** Opening Source material block **
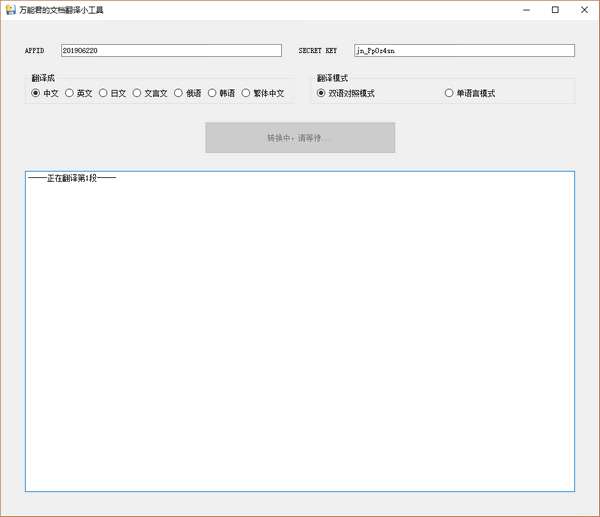The width and height of the screenshot is (600, 517).
Task: Click the 转换中，请等待 button
Action: [300, 138]
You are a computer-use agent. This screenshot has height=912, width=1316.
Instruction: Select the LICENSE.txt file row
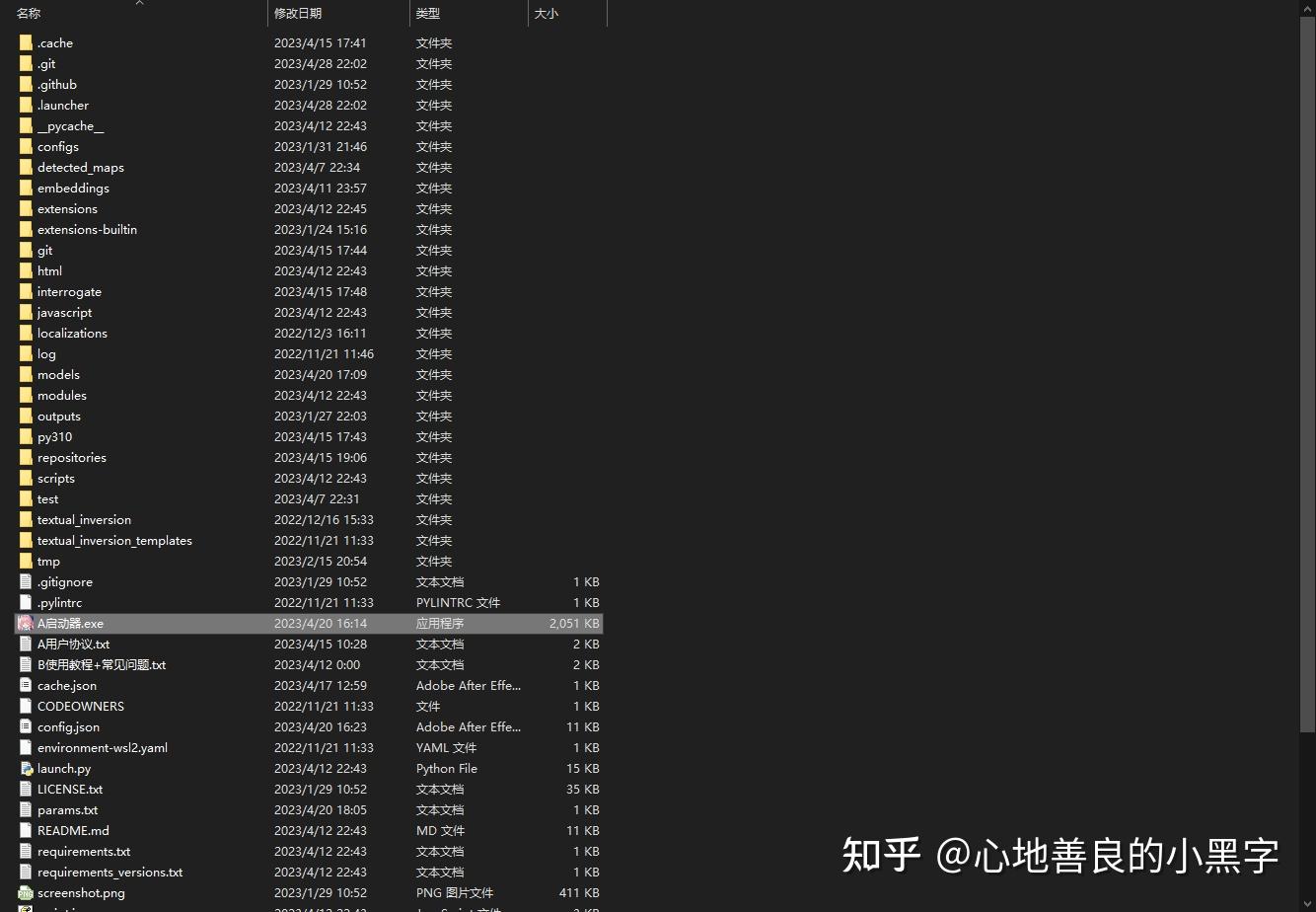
** Closing Source material block **
# Exercise brief:
Transcribe, word for word, the line holding "You are a computer-use" and all lines after it in the entries above, ending with the last. Only those lines; no pictures.

# Worked solution:
You are a computer-use agent. This screenshot has height=912, width=1316.
Instruction: Select the LICENSE.txt file row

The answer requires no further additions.